Em todas as vezes que se pronunciou sobre a loja online, Pontes negou ligações com o site Conexão Espacial e com a Portally Eventos e Produções. Em 2007, Pontes atribuiu a investigação a uma suposta perseguição por causa da viagem espacial que fez: “Acho que a notoriedade alcançada pode, sim, ter influenciado”, afirmou ao Jornal da Cidade, de Bauru (SP), onde mora. “A minha única participação no site é a cessão da imagem”, completou. Pontes também disse, em nota, que não havia “absolutamente nada de irregular nas minhas atividades profissionais em décadas de serviço ao país como militar”.

Como astronauta, um grande comerciante

Pontes virou dono de 80% da Portally em 1º de setembro do ano passado, como mostra a alteração de contrato social registrada na Jucesp. Até então, a empresa era dividida entre 55% em nome da assessora de imprensa do astronauta, Christiane Gonçalves Corrêa, e 45% em nome da mãe dela, Maria Olinda, que deixou a sociedade quando Pontes entrou. O documento revela ainda que o site é uma fonte fixa de renda para Pontes, pois os sócios têm “direito a uma retirada mensal a título de pró-labore, em valor a ser fixado a cada mês”. Ainda de acordo com o papel, Christiane é responsável pela administração da Portally.

A empresa está registrada no endereço da Fundação Astronauta Marcos Pontes, cuja diretora-presidente é Christiane. No sobrado ao lado fica a empresa Integra Optics, que fabrica componentes de fibra óptica e é representada no Brasil por Pontes e por Christiane, de acordo com outros documentos da Jucesp. O banco de dados dos contribuintes do IPTU, disponibilizado online pela Prefeitura de São Paulo, mostra que a interligação entre as empresas do astronauta e da assessora de imprensa se estende também aos imóveis. O IPTU da casa nº 189, ocupada pela Integra Optics, está em nome da Portally.
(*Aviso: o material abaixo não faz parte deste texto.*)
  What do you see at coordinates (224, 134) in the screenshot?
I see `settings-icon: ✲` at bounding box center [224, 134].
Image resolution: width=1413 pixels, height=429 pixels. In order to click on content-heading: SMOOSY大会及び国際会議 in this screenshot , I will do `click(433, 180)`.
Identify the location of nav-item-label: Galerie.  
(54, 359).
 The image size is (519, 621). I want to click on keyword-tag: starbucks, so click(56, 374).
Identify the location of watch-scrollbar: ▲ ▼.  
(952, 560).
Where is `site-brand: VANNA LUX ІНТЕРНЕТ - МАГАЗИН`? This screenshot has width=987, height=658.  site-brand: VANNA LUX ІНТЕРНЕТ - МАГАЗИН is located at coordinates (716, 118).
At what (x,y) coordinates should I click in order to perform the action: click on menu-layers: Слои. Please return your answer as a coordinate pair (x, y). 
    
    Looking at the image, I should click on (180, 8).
E o IPTU da casa nº 195, ocupada pela Fundação Astronauta Marcos Pontes e na qual está registrada a Portally, é pago por outra empresa, a Ngmog Empreendimentos e Participações, que pertence aos pais de Christiane.
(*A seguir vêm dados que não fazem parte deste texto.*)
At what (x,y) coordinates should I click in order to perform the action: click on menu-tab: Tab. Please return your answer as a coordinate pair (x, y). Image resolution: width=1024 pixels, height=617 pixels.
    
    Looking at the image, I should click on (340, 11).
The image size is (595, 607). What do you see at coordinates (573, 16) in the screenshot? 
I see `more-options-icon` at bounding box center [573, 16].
Procurado pelo Intercept, a assessoria do futuro ministro afirmou que o assunto foi investigado e, “como não houve nenhuma conduta ilegal de Pontes, nada de errado foi encontrado”. A nota diz ainda que hoje “Pontes é da reserva e, obviamente, pode ter participação em empresas comerciais”. Finaliza o texto: “Portanto, sua conduta continua sendo sempre dentro da lei.”